Channel9.id-Jakarta. Masalah gagal tumbuh pada anak atau stunting harus dicegah. Pasalnya, selain memengaruhi kualitas sumber daya manusia Indonesia di masa mendatang, stunting akan berdampak seumur hidup bagi penderitanya.
Qonita Rachmah, Co-Founder @KlinikMPASI dan @AhliGiziID, mengatakan bahwa anak yang stunting akan mengalami penurunan kognitif atau kecerdasan, yang bisa berujung pada kemiskinan. Selain itu, mereka juga berisiko terkena penyakit degeneratif, seperti diabetes, stroke, dan jantung koroner.
“Ini masalah yang bisa dibawa seumur hidup,” pungkas Qonita, Kamis (9/9).
Adapun potensi stunting bisa dilihat dari sejumlah tanda. Ia mengatakan, di antaranya yaitu anak makan dalam jumlah kecil, berat badan tidak naik dalam dua bulan—bahkan menurun, terutama di usia 1 sampai 2 tahun.
Lantas bagaimana cara mencegah stunting?
Menurut Qonita, menambahkan stunting bisa menjadi siklus yang berkepanjangan bila tak segera diatasi. “Maka dari itu, kita harus putuskan siklusnya supaya bisa mengurangi angka stunting,” ujarnya.
Ia mengatakan bahwa pencegahan stunting bisa dimulai dengan pemenuhan gizi ibu saat kehamilan. Selanjutnya, kata dia, perhatikan pemuhan gizi anak di seribu hari pertama kehidupannya. “Karena di masa ini, pertumbuhan dan perkembangan terjadi sangat cepat.

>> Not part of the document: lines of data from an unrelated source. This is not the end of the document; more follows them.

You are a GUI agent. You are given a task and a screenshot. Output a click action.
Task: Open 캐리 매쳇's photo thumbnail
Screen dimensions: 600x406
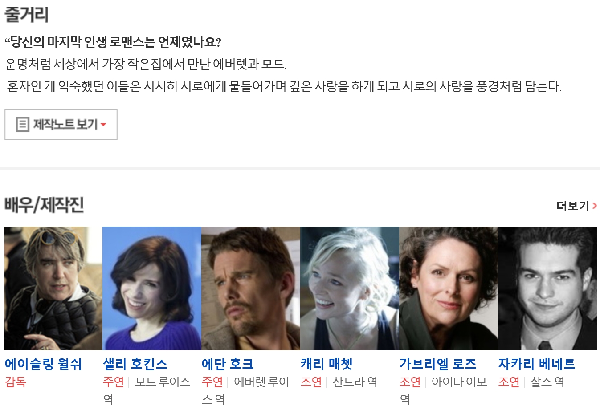coord(350,288)
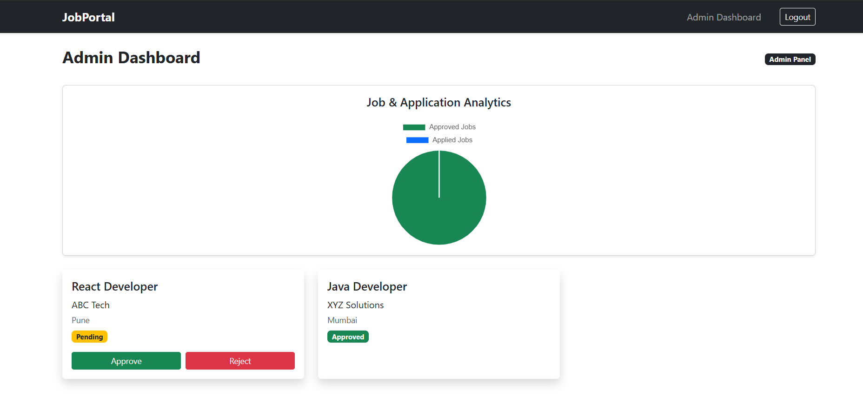Click the Job & Application Analytics title
Viewport: 863px width, 417px height.
coord(438,102)
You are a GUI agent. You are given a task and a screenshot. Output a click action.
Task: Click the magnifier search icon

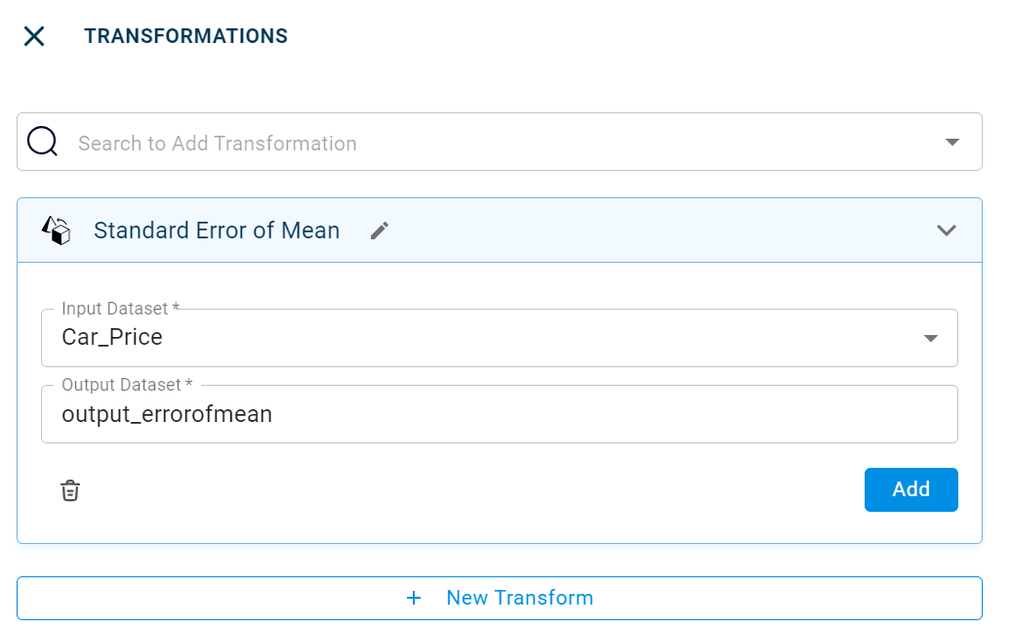[x=43, y=143]
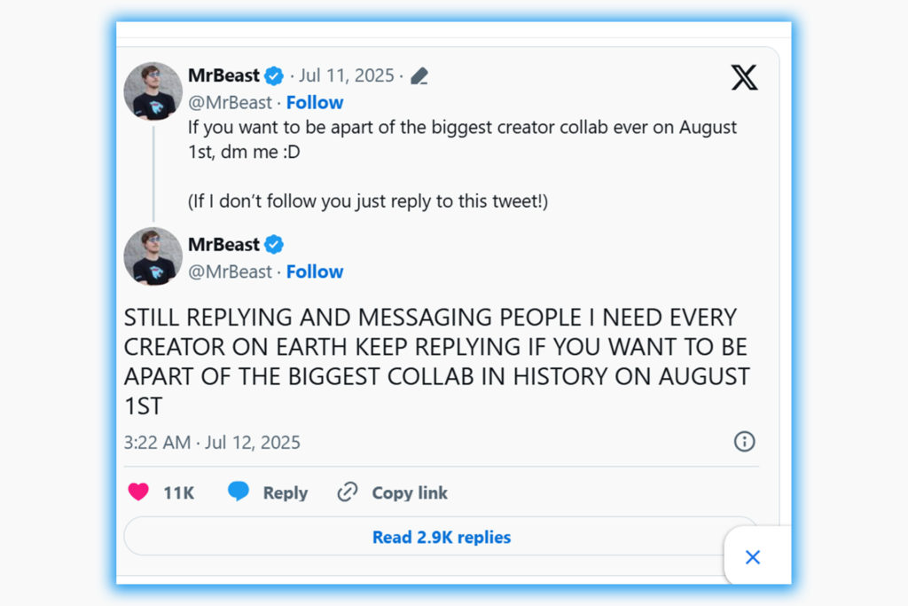
Task: Open MrBeast's avatar in the quoted tweet
Action: click(153, 91)
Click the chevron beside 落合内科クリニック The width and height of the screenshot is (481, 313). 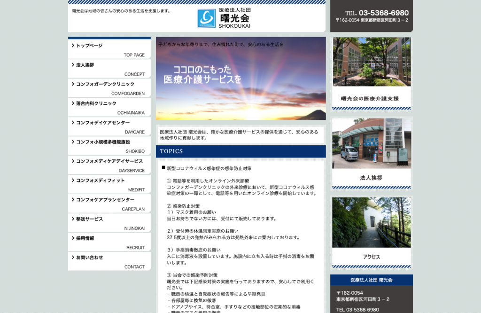point(73,103)
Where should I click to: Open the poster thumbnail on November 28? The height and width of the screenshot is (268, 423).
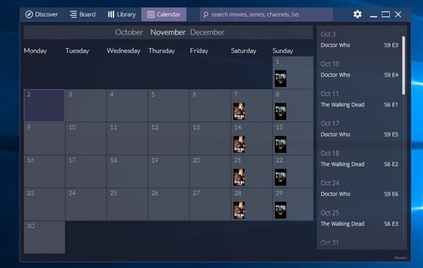[x=239, y=210]

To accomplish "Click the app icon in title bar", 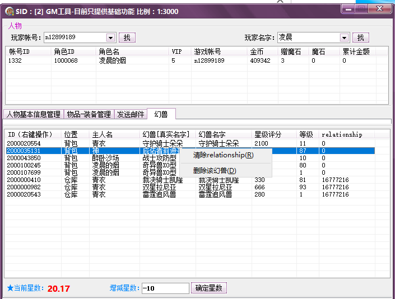I will tap(10, 11).
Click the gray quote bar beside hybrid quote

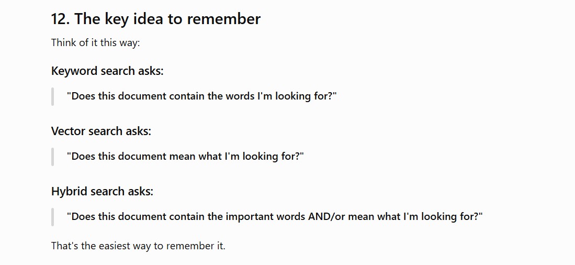click(52, 217)
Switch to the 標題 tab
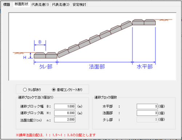The height and width of the screenshot is (140, 182). [7, 5]
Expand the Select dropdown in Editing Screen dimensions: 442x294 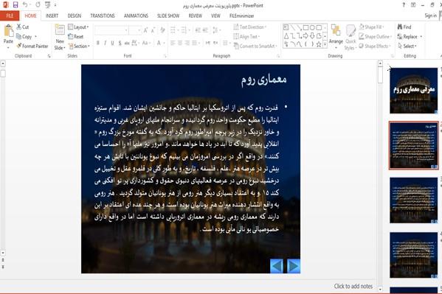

Masa ini disebut golden periode, di mana fase ini tidak bisa dikembalikan, tak bisa diperbaiki. Kalau kurang, ya sudah kurang—itu menetap. Jadi, memang periode itu harus dioptimalkan,” jelas Qonita.
“Kita, sebagai orang tua, punya tanggung jawab moral untuk memberi makanan kepada anak sesuai kebutuhan gizinya,” tandas Qonita. Ia juga berpesan agar orang tua terus memantau tinggi dan berat badan anak.
Selain itu, ia juga mengatakan bahwa pencegahan stunting juga perlu dukungan dari sumber daya, teknis, dan komitmen politik yang berkelanjutan—seperti yang dilakukan pemerintah Thailand.
“Kita bisa belajar dari Thailand yang bisa menurunkan angka stunting hingga 10,5% pada 2016 lalu,” sambung Qonita, yang sempat tinggal di Thailand beberapa tahun.
Ia menjelaskan, di Thailand, pencegahan stunting dilakukan dengan pendekatan berbasis komunitas di populasi yang berisiko. Setiap kader komunitas yang sudah dilatih menjadi perpanjangan tangan pemerintah, dan mereka diminta untuk menyosialisasikan soal pencegahan stunting. Upaya sosialisasi ini juga didukung oleh fungsi ketua di desa tersebut. Kader pun tak dibayar, tetapi berkesempatan mendapat layanan kesehatan gratis, termasuk keluarga kader.
“Satu kader itu bertanggung jawab untuk 10-20 RT, misalnya. Jadi, pendampingannya itu sangat spesifik. Kalau di Indonesia, satu kader bisa megang RT lebih dari itu, sehingga sehingga pusing kalau kebanyakan,” sambung Qonita.
“Yang dilakukan pemerintah Thailan bisa diadaptasi juga di Indonesia. Sehingga pencegahan stunting bisa maksimal,” tandasnya.